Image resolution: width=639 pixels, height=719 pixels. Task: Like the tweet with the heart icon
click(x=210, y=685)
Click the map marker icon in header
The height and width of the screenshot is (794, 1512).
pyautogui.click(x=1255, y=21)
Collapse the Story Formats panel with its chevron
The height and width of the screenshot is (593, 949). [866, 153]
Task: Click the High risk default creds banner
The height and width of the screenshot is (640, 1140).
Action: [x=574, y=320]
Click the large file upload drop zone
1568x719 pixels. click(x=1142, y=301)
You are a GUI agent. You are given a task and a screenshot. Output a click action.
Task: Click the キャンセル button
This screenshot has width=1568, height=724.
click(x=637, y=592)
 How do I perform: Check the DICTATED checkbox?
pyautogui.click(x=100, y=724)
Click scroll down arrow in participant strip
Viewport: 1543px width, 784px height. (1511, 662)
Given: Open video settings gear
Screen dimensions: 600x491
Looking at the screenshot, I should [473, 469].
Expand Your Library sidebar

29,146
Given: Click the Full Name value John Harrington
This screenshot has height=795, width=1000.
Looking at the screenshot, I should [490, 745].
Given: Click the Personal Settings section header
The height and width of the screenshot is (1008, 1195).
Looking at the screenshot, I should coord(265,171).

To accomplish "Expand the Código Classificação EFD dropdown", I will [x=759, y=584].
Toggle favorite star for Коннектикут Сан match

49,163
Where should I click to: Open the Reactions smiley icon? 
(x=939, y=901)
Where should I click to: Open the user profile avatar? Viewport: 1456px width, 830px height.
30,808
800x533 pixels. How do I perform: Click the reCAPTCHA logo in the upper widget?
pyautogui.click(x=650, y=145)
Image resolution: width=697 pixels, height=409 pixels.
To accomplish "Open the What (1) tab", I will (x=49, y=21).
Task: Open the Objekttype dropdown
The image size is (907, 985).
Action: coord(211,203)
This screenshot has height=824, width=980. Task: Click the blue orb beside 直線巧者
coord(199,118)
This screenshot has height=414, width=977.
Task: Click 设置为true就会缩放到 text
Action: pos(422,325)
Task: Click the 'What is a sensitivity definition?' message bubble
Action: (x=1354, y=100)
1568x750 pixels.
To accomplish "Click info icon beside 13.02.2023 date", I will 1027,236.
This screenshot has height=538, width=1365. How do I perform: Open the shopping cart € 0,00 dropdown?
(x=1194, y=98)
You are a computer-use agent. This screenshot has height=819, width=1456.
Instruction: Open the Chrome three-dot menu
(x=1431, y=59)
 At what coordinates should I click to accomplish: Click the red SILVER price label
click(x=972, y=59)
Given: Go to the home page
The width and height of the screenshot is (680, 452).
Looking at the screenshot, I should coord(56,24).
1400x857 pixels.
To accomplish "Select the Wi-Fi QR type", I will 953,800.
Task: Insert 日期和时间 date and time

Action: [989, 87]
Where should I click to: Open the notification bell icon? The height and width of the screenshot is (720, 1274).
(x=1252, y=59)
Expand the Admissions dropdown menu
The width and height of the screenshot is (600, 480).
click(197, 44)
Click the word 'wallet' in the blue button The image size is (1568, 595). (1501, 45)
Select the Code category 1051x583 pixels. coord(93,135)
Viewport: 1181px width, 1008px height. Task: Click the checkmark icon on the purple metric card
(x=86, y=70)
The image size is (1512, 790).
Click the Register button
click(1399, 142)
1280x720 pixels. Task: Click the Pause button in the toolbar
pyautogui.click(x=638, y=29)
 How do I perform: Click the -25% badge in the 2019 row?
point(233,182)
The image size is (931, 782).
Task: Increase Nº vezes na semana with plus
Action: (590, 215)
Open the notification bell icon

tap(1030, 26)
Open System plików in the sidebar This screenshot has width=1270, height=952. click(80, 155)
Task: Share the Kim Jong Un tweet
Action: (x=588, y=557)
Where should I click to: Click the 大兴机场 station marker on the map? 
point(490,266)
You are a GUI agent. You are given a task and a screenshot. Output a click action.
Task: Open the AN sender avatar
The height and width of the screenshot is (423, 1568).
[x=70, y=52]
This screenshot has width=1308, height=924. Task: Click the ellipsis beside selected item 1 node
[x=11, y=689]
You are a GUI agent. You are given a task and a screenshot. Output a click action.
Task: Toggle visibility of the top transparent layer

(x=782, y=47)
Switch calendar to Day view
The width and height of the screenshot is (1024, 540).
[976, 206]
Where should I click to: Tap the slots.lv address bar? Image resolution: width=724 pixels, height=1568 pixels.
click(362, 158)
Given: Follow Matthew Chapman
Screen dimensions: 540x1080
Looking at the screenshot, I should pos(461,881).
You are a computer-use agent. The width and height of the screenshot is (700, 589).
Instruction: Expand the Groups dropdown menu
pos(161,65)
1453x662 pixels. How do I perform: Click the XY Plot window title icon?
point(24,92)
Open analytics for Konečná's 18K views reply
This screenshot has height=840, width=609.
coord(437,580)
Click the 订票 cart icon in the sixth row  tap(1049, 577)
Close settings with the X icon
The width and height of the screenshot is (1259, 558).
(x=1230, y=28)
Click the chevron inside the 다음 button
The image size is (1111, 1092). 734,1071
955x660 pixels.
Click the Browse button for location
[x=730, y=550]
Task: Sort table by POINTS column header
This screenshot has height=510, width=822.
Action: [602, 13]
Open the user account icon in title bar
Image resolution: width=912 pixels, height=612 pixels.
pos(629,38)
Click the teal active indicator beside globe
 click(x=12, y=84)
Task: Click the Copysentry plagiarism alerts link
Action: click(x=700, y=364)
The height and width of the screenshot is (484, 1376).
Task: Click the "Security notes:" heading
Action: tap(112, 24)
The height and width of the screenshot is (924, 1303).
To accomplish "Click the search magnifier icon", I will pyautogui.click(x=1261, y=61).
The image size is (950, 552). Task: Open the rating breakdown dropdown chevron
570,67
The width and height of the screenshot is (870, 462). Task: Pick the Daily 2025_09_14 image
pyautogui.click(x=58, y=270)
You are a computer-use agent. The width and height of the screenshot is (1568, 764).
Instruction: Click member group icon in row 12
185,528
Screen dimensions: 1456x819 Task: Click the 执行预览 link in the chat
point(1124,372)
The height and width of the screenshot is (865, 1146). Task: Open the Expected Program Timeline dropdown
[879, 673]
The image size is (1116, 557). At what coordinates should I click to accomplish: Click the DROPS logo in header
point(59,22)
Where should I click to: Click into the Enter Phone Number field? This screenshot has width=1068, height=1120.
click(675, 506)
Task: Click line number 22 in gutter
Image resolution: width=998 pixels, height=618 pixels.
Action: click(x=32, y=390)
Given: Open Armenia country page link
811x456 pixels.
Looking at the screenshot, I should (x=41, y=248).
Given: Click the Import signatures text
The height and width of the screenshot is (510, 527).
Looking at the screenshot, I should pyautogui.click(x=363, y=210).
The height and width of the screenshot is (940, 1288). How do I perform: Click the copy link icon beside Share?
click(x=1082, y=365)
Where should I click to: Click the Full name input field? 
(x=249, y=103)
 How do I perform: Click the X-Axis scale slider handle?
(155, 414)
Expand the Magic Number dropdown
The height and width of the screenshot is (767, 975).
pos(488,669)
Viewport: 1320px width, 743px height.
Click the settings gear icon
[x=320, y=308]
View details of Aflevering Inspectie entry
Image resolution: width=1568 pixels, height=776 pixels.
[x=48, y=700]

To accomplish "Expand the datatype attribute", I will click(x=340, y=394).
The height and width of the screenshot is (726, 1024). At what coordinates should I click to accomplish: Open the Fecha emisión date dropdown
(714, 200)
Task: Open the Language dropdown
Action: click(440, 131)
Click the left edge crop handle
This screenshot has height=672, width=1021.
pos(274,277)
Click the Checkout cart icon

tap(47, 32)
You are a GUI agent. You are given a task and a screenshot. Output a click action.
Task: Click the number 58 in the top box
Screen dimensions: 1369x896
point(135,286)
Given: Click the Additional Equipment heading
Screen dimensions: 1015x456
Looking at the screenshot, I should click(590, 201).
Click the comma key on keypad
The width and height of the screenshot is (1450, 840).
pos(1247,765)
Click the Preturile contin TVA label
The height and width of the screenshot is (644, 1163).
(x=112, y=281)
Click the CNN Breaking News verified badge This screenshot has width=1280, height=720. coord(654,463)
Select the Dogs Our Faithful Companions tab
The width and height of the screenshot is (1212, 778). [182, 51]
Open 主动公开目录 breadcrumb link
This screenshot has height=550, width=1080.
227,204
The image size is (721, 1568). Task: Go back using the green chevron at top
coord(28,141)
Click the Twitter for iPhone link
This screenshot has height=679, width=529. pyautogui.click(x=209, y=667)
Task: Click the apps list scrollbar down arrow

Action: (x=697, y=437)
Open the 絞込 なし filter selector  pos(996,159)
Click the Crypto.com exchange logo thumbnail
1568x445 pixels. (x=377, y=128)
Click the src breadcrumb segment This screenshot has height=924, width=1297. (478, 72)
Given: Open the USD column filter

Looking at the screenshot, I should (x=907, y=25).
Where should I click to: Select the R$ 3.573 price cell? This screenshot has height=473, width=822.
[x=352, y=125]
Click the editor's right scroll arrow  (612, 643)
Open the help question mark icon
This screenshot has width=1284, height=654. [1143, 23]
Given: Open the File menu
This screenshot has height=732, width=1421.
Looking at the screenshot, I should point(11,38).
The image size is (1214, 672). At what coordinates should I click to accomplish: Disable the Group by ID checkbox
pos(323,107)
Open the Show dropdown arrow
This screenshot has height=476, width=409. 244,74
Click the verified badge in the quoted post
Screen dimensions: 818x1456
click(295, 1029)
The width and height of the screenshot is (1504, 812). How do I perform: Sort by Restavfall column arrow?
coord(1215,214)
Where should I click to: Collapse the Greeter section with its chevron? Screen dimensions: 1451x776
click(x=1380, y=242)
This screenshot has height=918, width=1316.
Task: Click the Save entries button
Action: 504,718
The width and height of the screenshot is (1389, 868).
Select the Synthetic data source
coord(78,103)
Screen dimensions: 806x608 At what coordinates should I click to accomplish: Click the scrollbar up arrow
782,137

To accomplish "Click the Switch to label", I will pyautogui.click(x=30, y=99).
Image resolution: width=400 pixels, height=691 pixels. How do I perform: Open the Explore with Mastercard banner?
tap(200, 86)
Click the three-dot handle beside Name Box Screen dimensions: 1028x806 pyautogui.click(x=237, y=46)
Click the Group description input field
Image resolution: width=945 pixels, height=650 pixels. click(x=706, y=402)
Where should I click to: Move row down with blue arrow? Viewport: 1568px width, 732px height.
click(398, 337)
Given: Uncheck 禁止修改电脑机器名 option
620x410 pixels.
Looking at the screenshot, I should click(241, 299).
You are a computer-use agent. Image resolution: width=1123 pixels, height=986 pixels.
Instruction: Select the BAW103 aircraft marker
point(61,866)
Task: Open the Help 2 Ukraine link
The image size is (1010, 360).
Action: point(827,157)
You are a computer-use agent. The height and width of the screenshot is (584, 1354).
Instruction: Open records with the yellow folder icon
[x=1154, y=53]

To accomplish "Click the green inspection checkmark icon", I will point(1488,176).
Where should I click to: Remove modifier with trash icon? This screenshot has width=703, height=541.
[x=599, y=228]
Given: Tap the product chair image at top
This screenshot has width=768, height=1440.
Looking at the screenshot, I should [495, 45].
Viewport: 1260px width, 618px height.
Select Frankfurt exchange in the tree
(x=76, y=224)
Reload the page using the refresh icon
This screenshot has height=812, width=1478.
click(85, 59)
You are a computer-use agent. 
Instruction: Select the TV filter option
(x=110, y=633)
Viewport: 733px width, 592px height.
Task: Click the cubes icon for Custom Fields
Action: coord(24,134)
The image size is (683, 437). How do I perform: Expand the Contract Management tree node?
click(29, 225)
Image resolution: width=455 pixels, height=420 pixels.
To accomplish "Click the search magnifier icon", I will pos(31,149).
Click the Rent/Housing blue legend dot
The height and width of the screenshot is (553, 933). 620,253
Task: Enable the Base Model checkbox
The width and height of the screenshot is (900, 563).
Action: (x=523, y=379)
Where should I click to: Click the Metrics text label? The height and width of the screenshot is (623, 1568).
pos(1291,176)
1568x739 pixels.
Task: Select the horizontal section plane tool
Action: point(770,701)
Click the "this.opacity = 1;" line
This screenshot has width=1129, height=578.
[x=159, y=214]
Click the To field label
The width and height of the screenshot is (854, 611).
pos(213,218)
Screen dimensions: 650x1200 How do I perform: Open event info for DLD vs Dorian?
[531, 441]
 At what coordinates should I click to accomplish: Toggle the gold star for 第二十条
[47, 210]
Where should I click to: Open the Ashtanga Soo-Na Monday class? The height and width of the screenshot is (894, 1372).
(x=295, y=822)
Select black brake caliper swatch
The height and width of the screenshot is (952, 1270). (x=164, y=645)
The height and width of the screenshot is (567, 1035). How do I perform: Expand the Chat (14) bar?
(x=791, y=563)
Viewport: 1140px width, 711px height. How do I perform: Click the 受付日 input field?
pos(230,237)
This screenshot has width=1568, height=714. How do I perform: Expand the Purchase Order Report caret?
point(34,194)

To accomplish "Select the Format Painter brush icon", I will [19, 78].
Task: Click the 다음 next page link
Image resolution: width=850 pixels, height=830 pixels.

----

§ Exercise objective
Pick out every line of the listing containing the word "verified", and show those lines.

§ Reply to the task
Click the CNN Breaking News verified badge This screenshot has width=1280, height=720. coord(654,463)
Click the verified badge in the quoted post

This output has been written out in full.